The aim was to evaluate behavioural therapy as a treatment for low mood in people with aphasia.
A randomized controlled trial comparing behavioural therapy plus usual care with a usual care control. Potential participants with aphasia after stroke were screened for the presence of low mood. Those who met the criteria and gave consent were randomly allocated.
Participants were recruited from hospital wards, community rehabilitation, speech and language therapy services and stroke groups.
Of 511 people with aphasia identified, 105 had low mood and were recruited.
Behavioural therapy was offered for up to three months. Outcomes were assessed three and six months after random allocation.
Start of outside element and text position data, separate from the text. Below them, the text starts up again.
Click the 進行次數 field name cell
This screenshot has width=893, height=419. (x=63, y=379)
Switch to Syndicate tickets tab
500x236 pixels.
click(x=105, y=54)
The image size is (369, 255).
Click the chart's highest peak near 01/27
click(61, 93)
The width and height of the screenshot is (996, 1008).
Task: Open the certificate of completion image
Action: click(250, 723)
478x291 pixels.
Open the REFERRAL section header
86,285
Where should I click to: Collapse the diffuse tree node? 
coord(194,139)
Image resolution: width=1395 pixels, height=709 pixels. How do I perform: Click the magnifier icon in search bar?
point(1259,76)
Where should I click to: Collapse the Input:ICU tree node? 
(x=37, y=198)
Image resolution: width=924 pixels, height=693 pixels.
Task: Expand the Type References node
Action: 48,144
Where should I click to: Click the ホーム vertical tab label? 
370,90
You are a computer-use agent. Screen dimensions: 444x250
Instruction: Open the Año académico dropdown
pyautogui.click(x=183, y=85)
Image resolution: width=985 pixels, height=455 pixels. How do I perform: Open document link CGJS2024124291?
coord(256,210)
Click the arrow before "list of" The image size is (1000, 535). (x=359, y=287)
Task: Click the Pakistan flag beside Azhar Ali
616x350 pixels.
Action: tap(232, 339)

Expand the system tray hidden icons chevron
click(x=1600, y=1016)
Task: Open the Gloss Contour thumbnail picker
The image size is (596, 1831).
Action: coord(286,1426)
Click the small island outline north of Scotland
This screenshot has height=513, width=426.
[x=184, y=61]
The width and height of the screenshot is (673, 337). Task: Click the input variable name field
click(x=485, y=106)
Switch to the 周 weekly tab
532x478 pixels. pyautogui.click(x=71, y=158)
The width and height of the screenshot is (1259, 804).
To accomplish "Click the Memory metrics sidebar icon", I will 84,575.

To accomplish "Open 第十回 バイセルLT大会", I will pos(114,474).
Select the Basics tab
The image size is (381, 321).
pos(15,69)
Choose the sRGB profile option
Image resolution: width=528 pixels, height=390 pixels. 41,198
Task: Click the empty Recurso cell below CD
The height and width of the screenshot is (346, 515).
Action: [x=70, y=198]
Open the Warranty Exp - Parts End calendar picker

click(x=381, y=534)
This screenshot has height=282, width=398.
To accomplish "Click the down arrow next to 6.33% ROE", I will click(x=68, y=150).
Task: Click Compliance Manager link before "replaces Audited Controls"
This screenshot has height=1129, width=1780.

Stroke Aphasic Depression Questionnaire, Visual Analog Mood Scales ‘sad’ item, and Visual Analogue Self-Esteem Scale.
Participants were aged 29 to 94 years (mean 67.0, SD 13.5) and 66 (63%) were men. Regression analysis showed that at three months, when baseline values and communication impairment were controlled for, group allocation was a significant predictor of the Stroke Aphasic Depression Questionnaire (P < 0.05), visual analogue ‘sad’ (P = 0.03), and Visual Analogue Self-Esteem Scale (P < 0.01). At six months, group alone was a significant predictor of the Stroke Aphasic Depression Questionnaire (P < 0.05), and remained significant when baseline values were controlled for (P = 0.02). Mean Stroke Aphasic Depression Questionnaire 10-item hospital version scores decreased from baseline to six months by six points in the intervention group as compared with an increase of 1.9 points in the control group.
Behavioural therapy seemed to improve the mood of people with aphasia.